I know I will be wiser. I won't let the little things that bother me slip by. I will fight my insecurities. I will vocalize my discomforts. And I will dance and sing my praises and pleasures.

On New Year's Eve, we moved apartments - out of the swanky 16th arrondisement to the more folksy 18th. Don't be deceived by the closeness in numbers. The two areas are very different. And I might feel more comfortable in the 18th if it weren't for several problems.

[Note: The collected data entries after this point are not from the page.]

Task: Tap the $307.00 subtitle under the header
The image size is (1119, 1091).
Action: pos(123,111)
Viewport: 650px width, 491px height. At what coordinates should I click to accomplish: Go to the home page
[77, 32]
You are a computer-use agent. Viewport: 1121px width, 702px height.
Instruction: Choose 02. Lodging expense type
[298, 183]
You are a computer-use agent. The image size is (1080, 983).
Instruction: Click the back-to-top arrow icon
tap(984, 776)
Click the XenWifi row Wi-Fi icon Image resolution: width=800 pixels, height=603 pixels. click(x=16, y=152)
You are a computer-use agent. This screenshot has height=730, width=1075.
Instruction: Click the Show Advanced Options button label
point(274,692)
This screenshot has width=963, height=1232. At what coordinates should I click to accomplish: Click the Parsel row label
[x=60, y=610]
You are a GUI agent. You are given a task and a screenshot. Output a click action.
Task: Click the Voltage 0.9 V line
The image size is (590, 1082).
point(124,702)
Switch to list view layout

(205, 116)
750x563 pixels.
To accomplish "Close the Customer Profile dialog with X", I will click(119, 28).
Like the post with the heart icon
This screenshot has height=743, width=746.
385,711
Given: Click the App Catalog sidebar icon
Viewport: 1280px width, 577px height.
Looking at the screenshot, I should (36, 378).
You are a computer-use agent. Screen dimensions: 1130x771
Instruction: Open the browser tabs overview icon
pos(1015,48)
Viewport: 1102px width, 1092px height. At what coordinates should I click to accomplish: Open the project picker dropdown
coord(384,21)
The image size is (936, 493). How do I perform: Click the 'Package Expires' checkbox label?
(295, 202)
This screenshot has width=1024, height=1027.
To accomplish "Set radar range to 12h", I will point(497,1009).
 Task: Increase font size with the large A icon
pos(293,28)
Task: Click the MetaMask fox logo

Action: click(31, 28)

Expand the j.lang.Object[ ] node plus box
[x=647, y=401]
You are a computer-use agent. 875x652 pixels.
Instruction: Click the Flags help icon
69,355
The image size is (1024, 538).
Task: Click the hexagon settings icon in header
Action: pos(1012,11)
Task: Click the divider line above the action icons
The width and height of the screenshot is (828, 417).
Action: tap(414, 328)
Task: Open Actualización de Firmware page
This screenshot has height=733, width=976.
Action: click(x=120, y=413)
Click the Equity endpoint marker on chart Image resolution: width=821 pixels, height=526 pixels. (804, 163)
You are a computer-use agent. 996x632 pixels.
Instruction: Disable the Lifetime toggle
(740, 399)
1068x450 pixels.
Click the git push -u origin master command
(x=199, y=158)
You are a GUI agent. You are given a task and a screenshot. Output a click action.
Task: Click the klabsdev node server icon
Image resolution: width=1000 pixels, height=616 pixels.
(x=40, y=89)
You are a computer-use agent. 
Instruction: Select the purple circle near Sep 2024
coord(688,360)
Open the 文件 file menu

But first let me mention New Year's Eve. After a spicey dinner prepared by our sweet daughter, Rob and I climbed the steps and hill to the Basilique du Sacre-Coeur. The streets were crowded and the restaurants and bars full. Rob stopped for a rum crepe from a small stand before we followed the crowd to the church. The hills in front of it were full of people gazing toward the city. We found a spot and gazed too, not knowing what we were looking or waiting for. Most people had glasses and bottles of champagne. Alas we didn't bring ours. Numerous young women in tiny little glittery tops and bare arms wandered in the cold cold air, high on happiness and alcohol. Midnight struck. The crowd cheered. The champagne bottles blew their corks. And everywhere couples hugged and kissed. And then the fireworks began - shooting stars of coloured lights filled the sky. I felt happy. Rob and I walked down the hill, arm in arm, went back to the small apartment and opened our champagne and toasted the new year.

On New Years day, Rob and I went to a small brasserie and had a perfect brunch. We took the metro to the Louvre but alas it was closed. We walked to the George Pompidou and explored the exhibit called "The Big Bang" - that represents, to my mind, the major shifts in art in the art world. One of the first rooms we walked in, for instance, featured several of Picasso's cubist works. Another room had a number of paintings by the Abstract Expressionists and Surrealists, such as Jackson Pollack, Ellsworth Kelly and Kadinsky. And then there many rooms filled with the incomprehensible to me - florescent light bulbs, vertically placed on a back board (haven't a clue about its meaning but being a good student of art history I know that, at this point, I should pull out my history books to find out what was happening and read up on the artist, etc. etc. but I am not curious enough. And then there were rooms about sexuality that should have intrigued me but were more repulsive than erotic. A nude couple, for instance, mannequins complete with pubic hair, stood gazing at each other but not with looks of love or lust but with anger, perhaps even hatred. I suppose the installation is making me think...

Afterwards we wandered around the Marais, ate Italian ice-cream, stayed out as long as possible before heading back to our pocket-size apartment... don't think I want to get into my list of complains. I will say only that I will never never ever again rent an apartment from the internet unless someone I know recommends it.